▸ **WRITTEN INSTRUCTION A**: In the forum thread on single-color Ubuntu logo stickers, rewrite everything from "The official store" down to "only less pretentious.", swapping "orange" for "red".

▸ **EXCERPT TO READ**:
# The Ubuntu Forum Community > Other Discussion and Support > Art & Design >  Single color ubuntu logo stickers

## skorange

Would anyone else be interested in gathering together to make an order of some sweet ubuntu stickers?

The official store stickers are cool, they've got the normal orange ones, and some blue kubuntu ones too.  But for the ultimate in subtle coolness I want a sticker, containing the circular logo only, no text, in a solid white or black color. 

Like the 9.10 boot up splash screen, only stuck to wherever you want to see it.  Like the ubiquitous apple logo stickers
, only less pretentious.

What better way to kick off the new 10.04 release?  If you're interested, say aye.

----------


## mordak13

Cool I'd love it for my new laptop but I'm sure it's against some copyright of some sort. Check with the admins and see.

----------


## Minipalmer

I'd love to see it happen. I had often pondered making one for my laptop.

----------


## s.fox

Hello,

I would love to see a sticker of just the logo  :Smile: 

The only thing I have seen that is close is the system76 windows key stickers (Don't ship to Europe by the looks of things  :Sad:   )

-Silver Fox

----------


## WannabeFantasma

Well I was going to ask my friends at school, they learn how to make those so  :Smile: 
Going to ask them to make a "huge" ubuntu logo for my Media pc  :Very Happy: 
Will be cool!

----------


## Noraphalem

Yepp! A sticker would be cool!  :Guitar:

----------


## kmrs75

if its something your really serious about send me an email we cut vinyl in linux - we can do that for ya

hometowngraphics@comcast.net

and i can work with someone you tell me what size you would like and i can get it made 

-----  dell laptop has a circle in teh center i can make the logo fit around that circle

----------


## guptil

yeah man 
i am definetely interested in gathering some single color ubuntu logo stickers
i am a kind of a LOGOHOLIC person  :Wink: 
whee ever there is some thing related with logo designs ull mostly find me there
this is because i have been involved in *Animated Logo Design**and**Custom Logo Design* for the last four years and the years are still counting and will be counted always
because i can never even dream of leaving this designing work specially the logo designs


logos rox!

 :Guitar:

----------


## skorange

Yes! the back story of a vinyl sticker cut with linux is too good to pass up.

----------


## philodice

I wanted to order stickers for my laptop.  Now I'm thinking of a sew on patch for my netbook case, something in a ubuntu logo, single color, grey to match the case.  I'm working on it.
I have ban hammered the windows sticker from my AA0.

----------


## belkinsa

> Hello,
> 
> I would love to see a sticker of just the logo 
> 
> The only thing I have seen that is close is the system76 windows key stickers (Don't ship to Europe by the looks of things   )
> 
> -Silver Fox


So, you just write your address on an envelope (and put a stamp on it) and send it off to them?  Anything else?

----------


## kmrs75

> So, you just write your address on an envelope (and put a stamp on it) and send it off to them?  Anything else?


you can email us - hometowngraphics@comcast.net 

were going to add some linux to our website very soon 

its new but were going to keep adding things -- if there is anything that your looking for contact us and we will get it on for you 

www.hometown-graphics.com

----------


## belkinsa

No thanks.  I'm broke and free is the way to go (sometimes).  Sorry.

▸ **WRITTEN INSTRUCTION B**: Turn everything in the entries from the line containing "PODCAST (490, 101)" down to the end of the entries into a numbered list, skipping blank lines.

▸ **INPUT MATERIAL**:
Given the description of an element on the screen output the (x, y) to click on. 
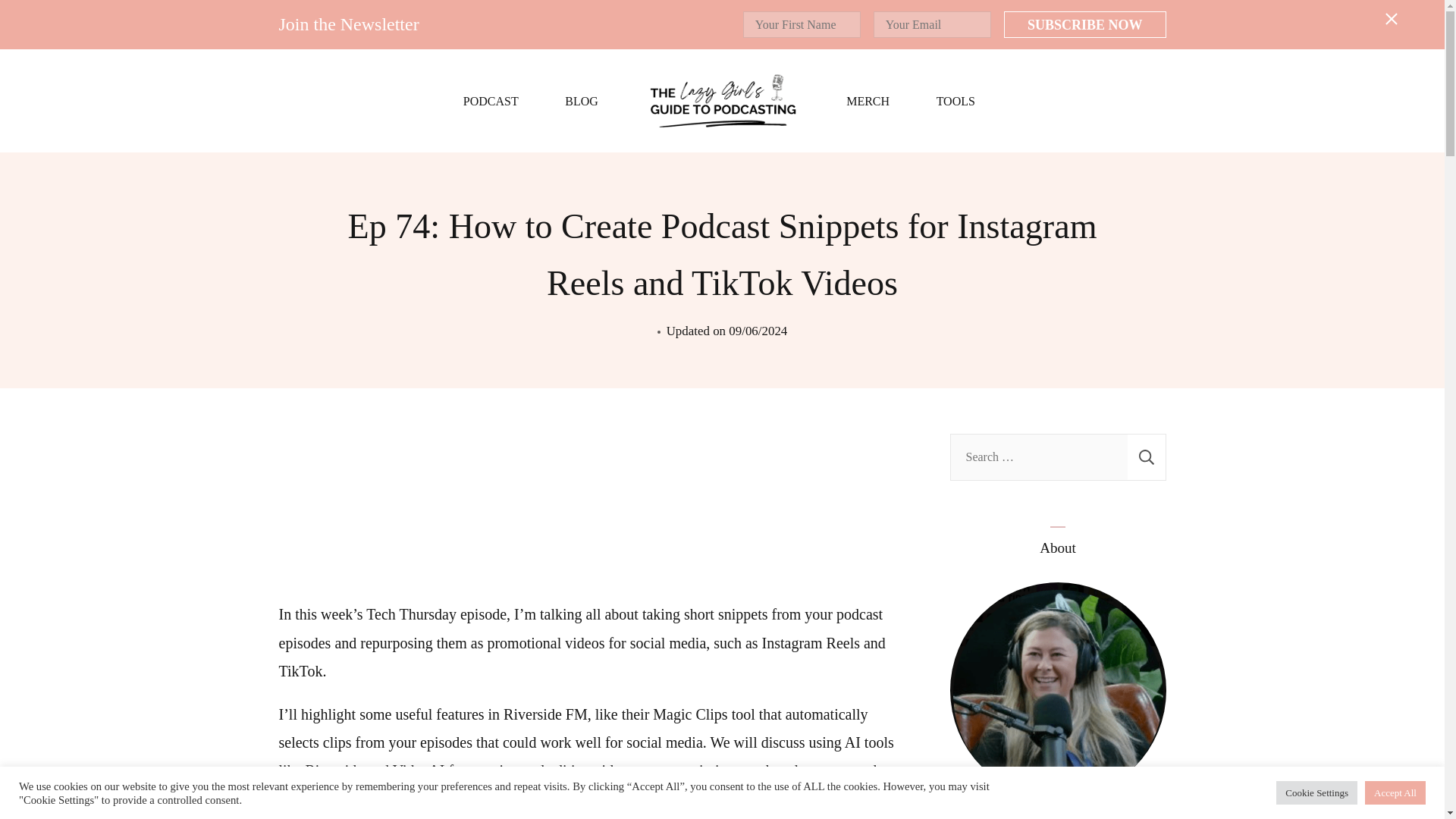
PODCAST (490, 101)
SUBSCRIBE NOW (1085, 24)
MERCH (867, 101)
TOOLS (955, 101)
SUBSCRIBE NOW (1085, 24)
BLOG (581, 101)
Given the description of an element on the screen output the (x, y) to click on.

▸ **FULL RESPONSE A**:
The official store stickers are cool, they've got the normal red ones, and some blue kubuntu ones too.  But for the ultimate in subtle coolness I want a sticker, containing the circular logo only, no text, in a solid white or black color. 

Like the 9.10 boot up splash screen, only stuck to wherever you want to see it.  Like the ubiquitous apple logo stickers
, only less pretentious.

▸ **FULL RESPONSE B**:
1. PODCAST (490, 101)
2. SUBSCRIBE NOW (1085, 24)
3. MERCH (867, 101)
4. TOOLS (955, 101)
5. SUBSCRIBE NOW (1085, 24)
6. BLOG (581, 101)
7. Given the description of an element on the screen output the (x, y) to click on.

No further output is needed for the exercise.